Rich and Strange

Either everything old is new again, or everything new is old again. This is a new tsock, but it isn’t by any means a new idea for me; if you’ve been around these parts long enough it will look strangely familiar to you from the saga of the Rube Goldbergian Contraption, the unwinding of the coral laceweight yarn, and the plans I made for it. Which plans have yet to see fruition in that form. (There was a further hint here.)

At any rate, as so often happens… a few months ago I was letting the old mind wander, and it harked back to this color and this idea and it wandered straight off into a couple of its favorite by-ways:

  1. Can knitting do that?
  2. Could it make a tsock?

…and when it came back from them it had one word between its teeth, one answer to both, and the answer was… YES.

And so I sent Jennifer a sample of the yarn. And she sent her mind off into one of its mysterious byways, and it came back with this:

… and from that moment there was no doubt in my mind as to how we were going to kick off the 2010 Tseason of Tsocks.

I’m not giving up on doing the shawl someday. But for now, for right now, it’s a Tsock – Tsock #1, 2010.

I give you “Full Fathom Five.”

          Full fathom five thy father lies;
Of his bones are coral made;
Those are pearls that were his eyes;
Nothing of him that doth fade,
But doth suffer a sea-change
Into something rich and strange.
Sea-nymphs hourly ring his knell:
Ding-dong….
Hark! Now I hear them – Ding-dong, bell.

(Funny thing about this. Ariel’s song from “The Tempest” has been familiar to me for just about as long as I can remember; but it wasn’t until I was actually typing it up for the pattern, the other day, that I noticed that “of his bones are coral made” is… well… grammatically, syntactically… it’s just WRONG. Not unlike “And damn’d be him who first cries hold, enough!” Must be nice to be Shakespeare and to be able to get away with that sort of thing.

Incidentally, in case you were wondering – it appears that this verse is in fact the origin of the phrase “sea change.”

But I digress.)

The tsock, as it turns out, foreshadows the shawl pretty effectively – that is, I was able to squeeze in all the desired elements, or at any rate suggestions of same. But I trust it has taken them and made them its own – sock gauge being a whole different idiom, after all.

Closer look? But of course.

Following the path of the knitting upward from a toe-tip cast-on, the foundation for the reef is a pile of shells.

Scallop shells, that is.

Above that rises the branching coral, constructed of lace, along very loosely fractal-ish lines. (Because of the way this wraps around the foot, it was all but impossible to photograph it and show the whole panel, so I have frankly mocked it up here – two halves, pasted together through the miracle of PhotoShop. Like an exploded globe, don’t you know.)

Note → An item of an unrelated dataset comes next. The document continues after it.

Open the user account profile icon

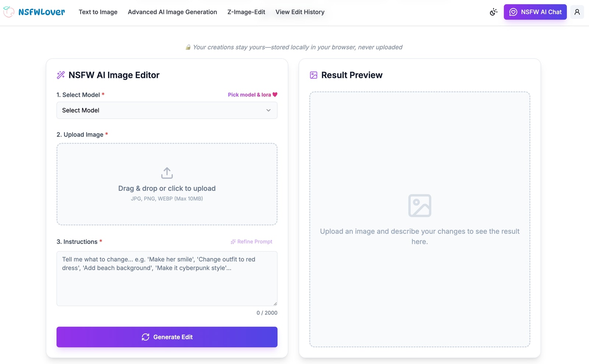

This rises up to cover the instep, and the ease adjustments for the heel are built into the lace patterning.

Will anyone be surprised that the scallop shell reappears as an optional element on the back of the heel? I thought not.

Rooted on either side of the heel, two wisps of eel-grass:

Then there is more eel grass drifting through the insertions of the three perpendicular edgings that constitute the ankle.

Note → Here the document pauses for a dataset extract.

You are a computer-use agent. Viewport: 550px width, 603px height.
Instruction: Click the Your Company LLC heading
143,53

Five fathoms really isn’t all that deep; a fathom is six feet, so Ferdinand’s father, supposedly, is only 30 feet under – 30 feet of clear water, in the calm after the storm, through which all these things are visible in layer upon layer. First more shells, of a nautilus-ish sort, stirred by ripples of current, and encrusted with some of those “pearls that were his eyes”…

… then a school of tropical fish, each carrying another pearl of its own (this is scaled down from a lovely old traditional stitch pattern called “The Queen’s Edging,” which has always reminded me of leetle tropical fishies)…

… and then a cross-current – more little waves, flowing in the other direction, and playfully tossing more little spiral shells about.

So there she is; – “such stuff as dreams are made on.”

The last files were uploaded yesterday; printing is complete. Tomorrow they pack her up to ship her out.

Happy new year, club members… and stand by to commence mailbox stalkage!